The message simply stated that effective from September 1, PokerStars would no longer be available on the specific territories. Previously, the company quitted Cyprus withdrawing from the online poker market in that jurisdiction as well.

Players had by the end of May to withdraw their funds. The move was most likely initiated by Flutter Entertainment which had chosen not to operate in the aforementioned jurisdictions.

However, PokerStars isn’t planning to burn the bridges with some of its most successful partners in the regions, including Red Dragon. Red Dragon has helped PokerStars host the namesake Red Dragon Poker Tour and the companies seem inclined to remain on amicable terms.

This detail was elaborated by Nick Jones, a poker industry insider, who explained why PokerStars had acted the way it did. According to Jones, the majority of PokerStars’ Chinese-facing website didn’t constitute a big chunk of the website’s liquidity.

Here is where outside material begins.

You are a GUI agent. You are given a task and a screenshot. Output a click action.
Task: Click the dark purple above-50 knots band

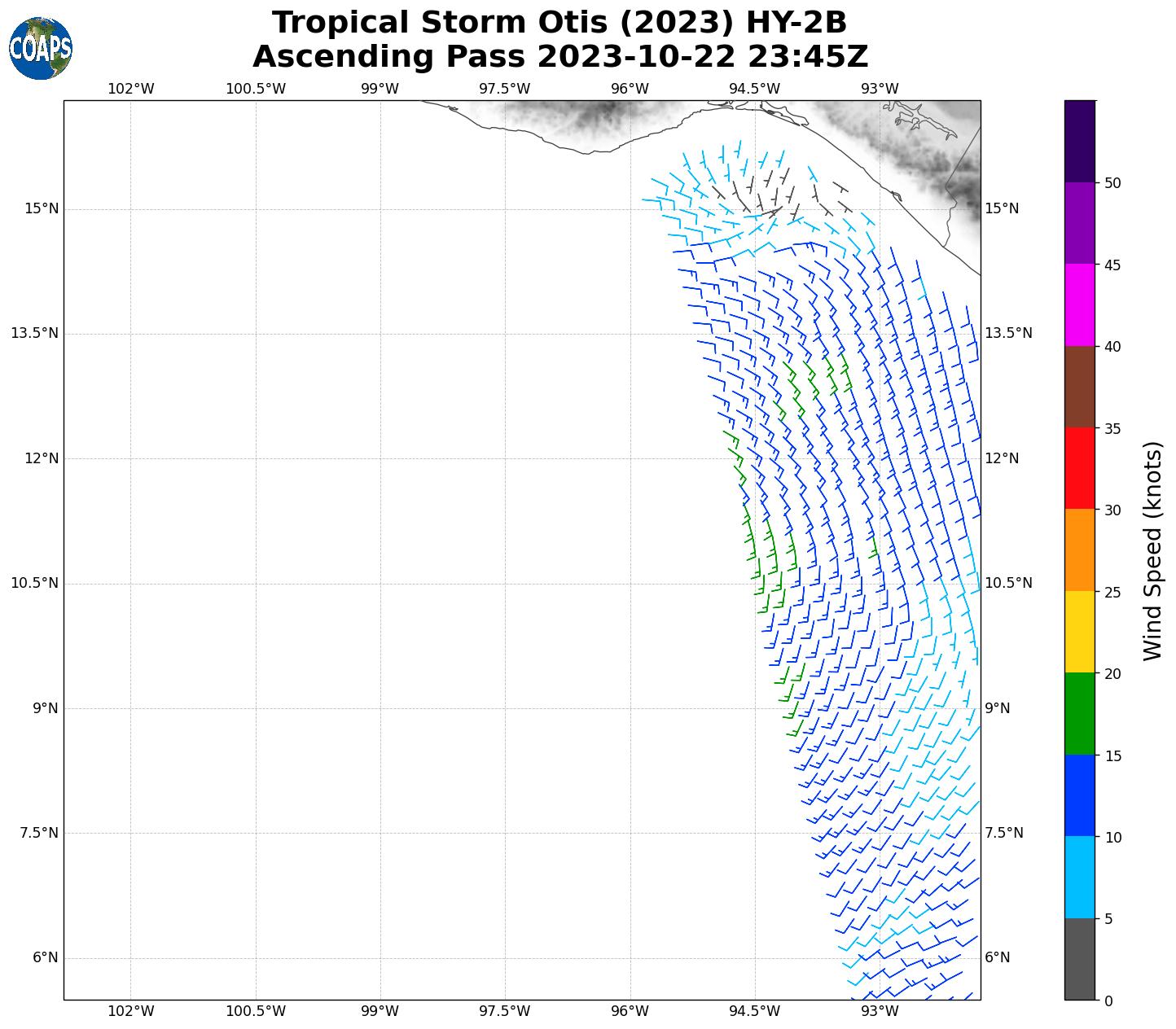(x=1079, y=141)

In fact, most players participating were outside of China. Jones affirmed what we have learnt ourselves, i.e. that Red Dragon and PokerStars were on good terms, although there was no way to tell what the future would bring and how the companies would be able to host tournaments together moving forward.

Merging Operations Was the Smart Move for Flutter

Flutter has been smart to proceed with the merger between its own operations and TSG. As a result, the first half-year results were up 49% year-over-year and EBITDA arrived at 59% up compared to last year’s.

Online growth marked a 29% increase over the period, although profits dropped by some 70% and earnings per share marked another slumped by 81%. Debt soared to 714% of revenue, but Flutter CEO Peter Jackson reassured that results had far exceeded expectations.

Flutter did inform that people’s desire to find alternative forms of entertainment has helped push results for PokerStars’ card room and online casinos. In certain markets, such as Pennsylvania, PokerStars has a full exclusivity over the market as well and that has given it a complete control over the area.

Admittedly, though, PokerStars has been fair and releasing multiple promotions to whip up interest. However, according to a customer survey, promotions reduced significantly over the past five years at PokerStars.

A withdrawal from second-tier markets, such as China, though, signals the company’s desire to focus on those markets it believes need it full attention to reach their potential.